To put all of it together, the following URL:
["source","text"]
----
jdbc:es://http://server:3456/?timezone=UTC&page.size=250
----
opens up a {es-sql} connection to `server` on port `3456`, setting the JDBC connection timezone to `UTC` and its pagesize to `250` entries.
=== API usage
One can use JDBC through the official `java.sql` and `javax.sql` packages:
[[java-sql]]
==== `java.sql`
The former through `java.sql.Driver` and `DriverManager`:
["source","java",subs="attributes,callouts,macros"]
--------------------------------------------------
include-tagged::{jdbc-tests}/JdbcIntegrationTestCase.java[connect-dm]
--------------------------------------------------
<1> The server and port on which Elasticsearch is listening for
HTTP traffic. The port is by default 9200.
<2> Properties for connecting to Elasticsearch. An empty `Properties`
instance is fine for unsecured Elasticsearch.
[[javax-sql]]
==== `javax.sql`
Accessible through the `javax.sql.DataSource` API:
["source","java",subs="attributes,callouts,macros"]
--------------------------------------------------
include-tagged::{jdbc-tests}/JdbcIntegrationTestCase.java[connect-ds]
--------------------------------------------------
<1> The server and port on which Elasticsearch is listening for
HTTP traffic.

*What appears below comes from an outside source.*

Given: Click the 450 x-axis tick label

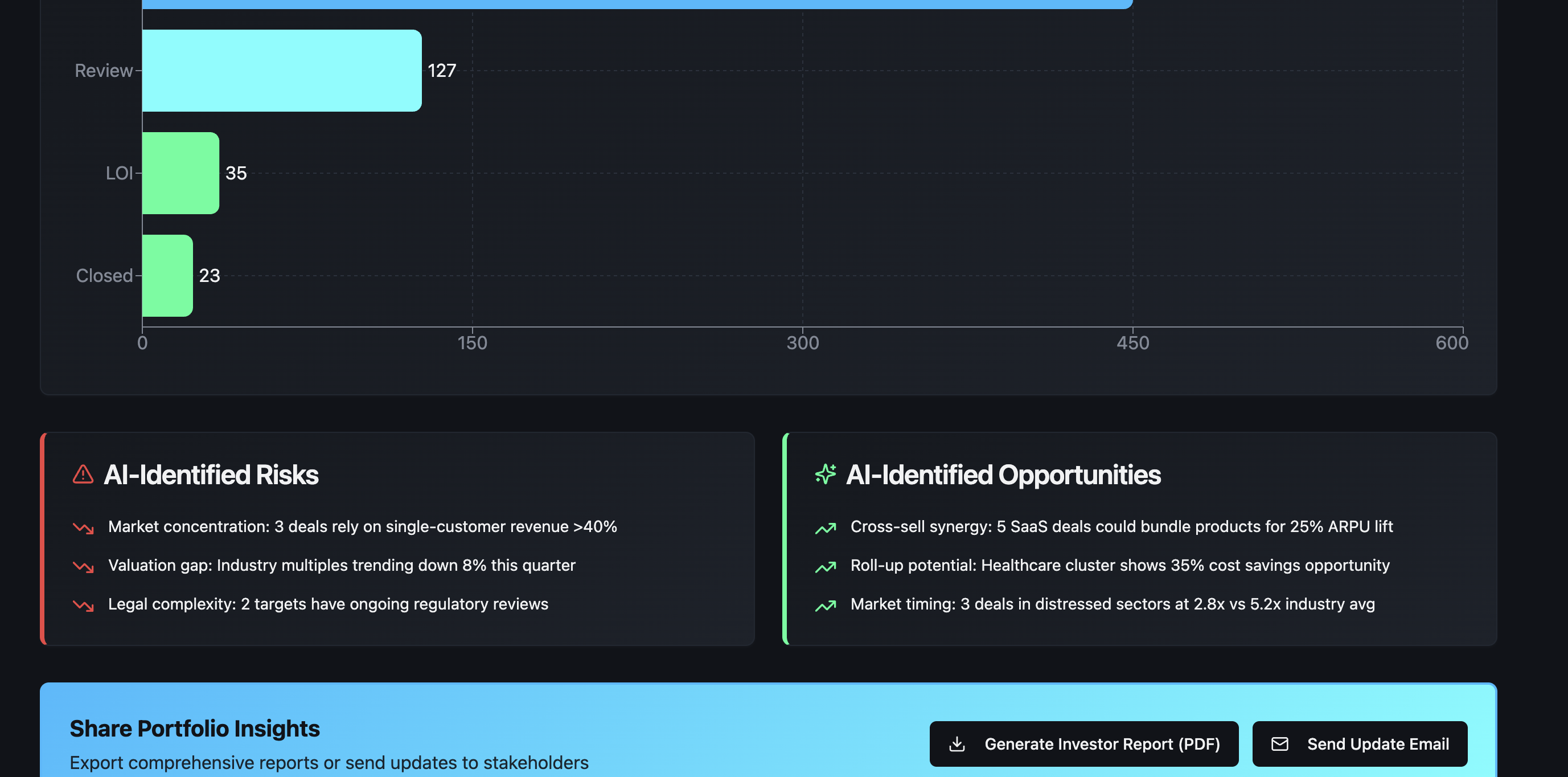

By default 9200.
<2> Properties for connecting to Elasticsearch. An empty `Properties`
instance is fine for unsecured Elasticsearch.
Which one to use? Typically client applications that provide most
configuration properties in the URL rely on the `DriverManager`-style
while `DataSource` is preferred when being _passed_ around since it can be
configured in one place and the consumer only has to call `getConnection`
without having to worry about any other properties.
To connect to a secured Elasticsearch server the `Properties`
should look like:
["source","java",subs="attributes,callouts,macros"]
--------------------------------------------------
include-tagged::{security-tests}/JdbcSecurityIT.java[admin_properties]
--------------------------------------------------
Once you have the connection you can use it like any other JDBC
connection. For example:
["source","java",subs="attributes,callouts,macros"]
--------------------------------------------------
include-tagged::{jdbc-tests}/SimpleExampleTestCase.java[simple_example]
--------------------------------------------------
[NOTE]
{es-sql} doesn't provide a connection pooling mechanism, thus the connections
the JDBC driver creates are not pooled. In order to achieve pooled connections,
a third-party connection pooling mechanism is required. Configuring and setting up the
third-party provider is outside the scope of this documentation.